Patent Publication Number: US-2023145713-A1

Title: System and method for omnidirectional adaptive loudspeaker

Description:
TECHNICAL FIELD 
     Aspects disclosed herein generally relate to an omnidirectional adaptive loudspeaker assembly. This aspect and others will be discussed in more detail below. 
     BACKGROUND 
     Conventional loudspeakers were designed to be directional based on its transducer radiation pattern and speaker positioning. The loudspeaker has no prior knowledge of the number of listeners will be listening and what their respective relative positioning in the space will be. In recent years, due to the advancement of voice assistance, smart homes, and working from home; loudspeakers are shifting from corners of the room into portable omnidirectional usage. Hence, the industry has started seeing a new form factor of 360-degree audio speaker emerging. This form factor may deliver 360-degree sound for consistent, uniform coverage. Namely, by placing the loudspeaker in a middle of a room where everyone may be able to perceive remarkably similar sound experience. Furthermore, in some configurations, this form factor may also be able to simulate 3D sound and perform better sound effect than a conventional Bluetooth stereo speaker. 
     SUMMARY 
     In at least one embodiment, a system for providing an adaptive loudspeaker assembly is provided. The system includes a loudspeaker array, a microphone array, and at least one controller. The loudspeaker array transmits an audio output signal in an omnidirectional sound mode in a room having a plurality of walls. The microphone array is coupled to the loudspeaker array to capture the audio output signal in the room. The at least one controller is programmed to receive the captured audio output signal and to determine that at least one first wall of the plurality of walls is closest to the loudspeaker array based on the captured audio output signal. The at least one controller is further programmed to change a sound mode of the loudspeaker array from transmitting the audio output signal in the omnidirectional mode into a beamforming sound mode to transmit the audio output signal away from the at least one first wall of the plurality walls. 

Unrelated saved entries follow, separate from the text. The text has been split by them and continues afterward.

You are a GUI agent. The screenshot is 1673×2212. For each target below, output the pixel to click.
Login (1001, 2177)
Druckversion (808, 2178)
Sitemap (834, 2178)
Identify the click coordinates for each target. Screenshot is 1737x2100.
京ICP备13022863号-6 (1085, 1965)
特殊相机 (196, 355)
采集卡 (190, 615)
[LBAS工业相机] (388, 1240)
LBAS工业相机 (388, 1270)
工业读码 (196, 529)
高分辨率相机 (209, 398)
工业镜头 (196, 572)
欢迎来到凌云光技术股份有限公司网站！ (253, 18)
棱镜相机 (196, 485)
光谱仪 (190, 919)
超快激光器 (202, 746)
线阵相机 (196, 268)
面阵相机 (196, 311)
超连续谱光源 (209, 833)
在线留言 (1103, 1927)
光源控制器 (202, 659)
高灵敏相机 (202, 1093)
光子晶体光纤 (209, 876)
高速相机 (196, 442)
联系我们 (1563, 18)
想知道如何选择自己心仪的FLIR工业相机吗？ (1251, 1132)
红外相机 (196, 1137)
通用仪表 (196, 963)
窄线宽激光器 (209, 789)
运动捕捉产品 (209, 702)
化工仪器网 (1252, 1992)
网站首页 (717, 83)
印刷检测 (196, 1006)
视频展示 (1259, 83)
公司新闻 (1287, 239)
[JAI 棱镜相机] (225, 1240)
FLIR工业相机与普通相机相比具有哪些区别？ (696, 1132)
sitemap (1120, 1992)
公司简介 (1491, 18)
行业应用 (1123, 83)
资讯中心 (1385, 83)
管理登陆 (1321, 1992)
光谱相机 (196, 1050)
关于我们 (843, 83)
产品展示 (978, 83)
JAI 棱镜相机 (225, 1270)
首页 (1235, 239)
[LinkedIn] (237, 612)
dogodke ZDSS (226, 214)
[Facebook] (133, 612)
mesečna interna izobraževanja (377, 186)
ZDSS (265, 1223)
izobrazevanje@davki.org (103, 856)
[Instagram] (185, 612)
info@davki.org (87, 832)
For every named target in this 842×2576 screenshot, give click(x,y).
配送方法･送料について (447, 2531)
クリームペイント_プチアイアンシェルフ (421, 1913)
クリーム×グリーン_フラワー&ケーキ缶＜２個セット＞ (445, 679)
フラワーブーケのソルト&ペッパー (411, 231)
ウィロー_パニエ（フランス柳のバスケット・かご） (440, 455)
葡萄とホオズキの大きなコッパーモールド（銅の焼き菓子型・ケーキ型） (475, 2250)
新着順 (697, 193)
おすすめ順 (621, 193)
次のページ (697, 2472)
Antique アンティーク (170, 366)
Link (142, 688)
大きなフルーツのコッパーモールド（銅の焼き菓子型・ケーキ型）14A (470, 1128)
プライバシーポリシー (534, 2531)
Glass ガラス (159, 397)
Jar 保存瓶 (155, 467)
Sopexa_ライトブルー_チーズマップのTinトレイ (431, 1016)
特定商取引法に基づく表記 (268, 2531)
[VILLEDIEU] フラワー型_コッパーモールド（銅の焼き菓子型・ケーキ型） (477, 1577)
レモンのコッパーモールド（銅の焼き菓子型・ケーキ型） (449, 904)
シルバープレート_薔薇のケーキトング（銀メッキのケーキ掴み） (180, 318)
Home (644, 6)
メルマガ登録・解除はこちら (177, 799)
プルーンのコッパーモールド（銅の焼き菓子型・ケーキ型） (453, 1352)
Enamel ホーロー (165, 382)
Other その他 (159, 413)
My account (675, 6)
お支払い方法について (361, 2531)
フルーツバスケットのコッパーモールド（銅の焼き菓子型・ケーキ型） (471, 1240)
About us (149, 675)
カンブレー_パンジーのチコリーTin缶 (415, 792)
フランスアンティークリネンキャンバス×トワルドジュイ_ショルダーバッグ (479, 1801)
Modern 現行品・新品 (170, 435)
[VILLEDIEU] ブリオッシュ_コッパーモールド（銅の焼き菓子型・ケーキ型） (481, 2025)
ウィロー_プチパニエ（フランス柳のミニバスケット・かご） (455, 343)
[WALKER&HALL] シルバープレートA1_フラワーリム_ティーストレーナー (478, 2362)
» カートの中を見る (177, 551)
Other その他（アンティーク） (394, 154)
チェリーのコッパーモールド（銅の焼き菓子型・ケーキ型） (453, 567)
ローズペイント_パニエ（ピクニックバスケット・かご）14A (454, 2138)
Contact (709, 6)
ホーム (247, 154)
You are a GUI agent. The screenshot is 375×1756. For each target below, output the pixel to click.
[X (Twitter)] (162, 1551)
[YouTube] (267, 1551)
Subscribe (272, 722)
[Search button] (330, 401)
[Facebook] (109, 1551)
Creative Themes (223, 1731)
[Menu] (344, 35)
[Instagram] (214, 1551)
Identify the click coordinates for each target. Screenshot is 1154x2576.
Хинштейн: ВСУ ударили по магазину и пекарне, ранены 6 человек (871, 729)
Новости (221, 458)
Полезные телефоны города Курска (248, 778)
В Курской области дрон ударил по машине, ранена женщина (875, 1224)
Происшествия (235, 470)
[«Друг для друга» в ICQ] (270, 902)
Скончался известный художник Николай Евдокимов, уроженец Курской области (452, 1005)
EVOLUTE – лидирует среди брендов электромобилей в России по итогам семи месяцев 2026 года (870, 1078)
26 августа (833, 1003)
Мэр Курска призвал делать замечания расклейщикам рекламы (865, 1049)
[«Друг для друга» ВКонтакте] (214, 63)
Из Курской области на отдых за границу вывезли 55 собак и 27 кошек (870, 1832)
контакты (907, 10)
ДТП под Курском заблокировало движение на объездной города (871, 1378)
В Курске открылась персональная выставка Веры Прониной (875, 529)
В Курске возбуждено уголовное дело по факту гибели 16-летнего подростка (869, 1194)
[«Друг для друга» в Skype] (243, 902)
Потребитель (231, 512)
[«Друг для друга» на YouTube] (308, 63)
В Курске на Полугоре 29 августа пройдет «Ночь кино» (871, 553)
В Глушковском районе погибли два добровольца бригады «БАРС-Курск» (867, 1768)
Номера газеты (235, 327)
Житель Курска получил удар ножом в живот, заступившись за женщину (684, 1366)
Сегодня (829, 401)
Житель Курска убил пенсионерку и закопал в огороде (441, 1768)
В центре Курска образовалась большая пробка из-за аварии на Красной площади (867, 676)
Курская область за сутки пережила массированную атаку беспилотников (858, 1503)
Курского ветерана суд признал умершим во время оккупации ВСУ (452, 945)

     In at least one embodiment, a method for providing an adaptive loudspeaker assembly is provided. The method includes transmitting, a loudspeaker array, an audio output signal in an omnidirectional sound mode in a room having a plurality of walls and capturing, via a microphone array, the audio output signal in the room. The method further includes determining with at least one controller that at least one first wall of the plurality of walls is closest to the loudspeaker array based on the captured audio output signal and changing a sound mode of the loudspeaker array from transmitting the audio output signal in the omnidirectional mode into a beamforming sound mode to transmit the audio output signal away from the at least one first wall of the plurality walls. 
     In at least one embodiment, a system for providing an adaptive loudspeaker assembly is provided. The system includes a circular loudspeaker array, a microphone array, and at least one controller. The circular loudspeaker array transmits an audio output signal in an omnidirectional sound mode in a room having a plurality of walls. The circular microphone array is coupled to the circular loudspeaker array to capture the audio output signal in the room. The at least one controller programmed to receive the captured audio output signal indicating a plurality of sound reflections from the plurality of walls and to determine that at least one first wall of the plurality of walls is closest to the circular loudspeaker array based on a first sound reflection from the at least one first wall being the strongest reflection out of the plurality of sound reflections. The at least one controller is further programmed to change a sound mode of the loudspeaker array from transmitting the audio output signal in the omnidirectional mode into a beamforming sound mode to transmit the audio output signal away from the at least one first wall of the plurality walls. 
    
    
     
       BRIEF DESCRIPTION OF THE DRAWINGS 
       The embodiments of the present disclosure are pointed out with particularity in the appended claims. However, other features of the various embodiments will become more apparent and will be best understood by referring to the following detailed description in conjunction with the accompanying drawings in which: 
         FIG.  1    depicts a system for providing an omnidirectional adaptive loudspeaker assembly in accordance with one embodiment; 
         FIG.  2    depicts one example of a circular loudspeaker array that forms a portion of the system of  FIG.  1    in accordance with one embodiment; 
         FIG.  3    depicts one example of a six-element microphone array along with the circular loudspeaker array that forms a portion of the system of  FIG.  1    in accordance with one embodiment; 
         FIG.  4    depicts a waveform that illustrates direct sound and reflections; 
         FIG.  5    depicts another example of a microphone array in accordance with one embodiment; and 
         FIG.  6    depicts a schematic diagram of a digital signal processing (DSP) implementation that is implemented by the system of  FIG.  1    in accordance with one embodiment. 
     
    
    
     DETAILED DESCRIPTION 
     As required, detailed embodiments of the present invention are disclosed herein; however, it is to be understood that the disclosed embodiments are merely exemplary of the invention that may be embodied in various and alternative forms. The figures are not necessarily to scale; some features may be exaggerated or minimized to show details of particular components. Therefore, specific structural and functional details disclosed herein are not to be interpreted as limiting, but merely as a representative basis for teaching one skilled in the art to variously employ the present invention. 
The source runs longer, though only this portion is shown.